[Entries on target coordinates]
────────────────────

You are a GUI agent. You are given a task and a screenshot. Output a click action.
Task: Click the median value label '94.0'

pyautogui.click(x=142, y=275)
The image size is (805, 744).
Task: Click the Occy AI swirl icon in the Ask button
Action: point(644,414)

────────────────────

Required task: Throughout the data, substitute "interface agent" for "GUI agent", and write out the lines again with nothing else changed.

Final result:
You are a interface agent. You are given a task and a screenshot. Output a click action.
Task: Click the median value label '94.0'

pyautogui.click(x=142, y=275)
The image size is (805, 744).
Task: Click the Occy AI swirl icon in the Ask button
Action: point(644,414)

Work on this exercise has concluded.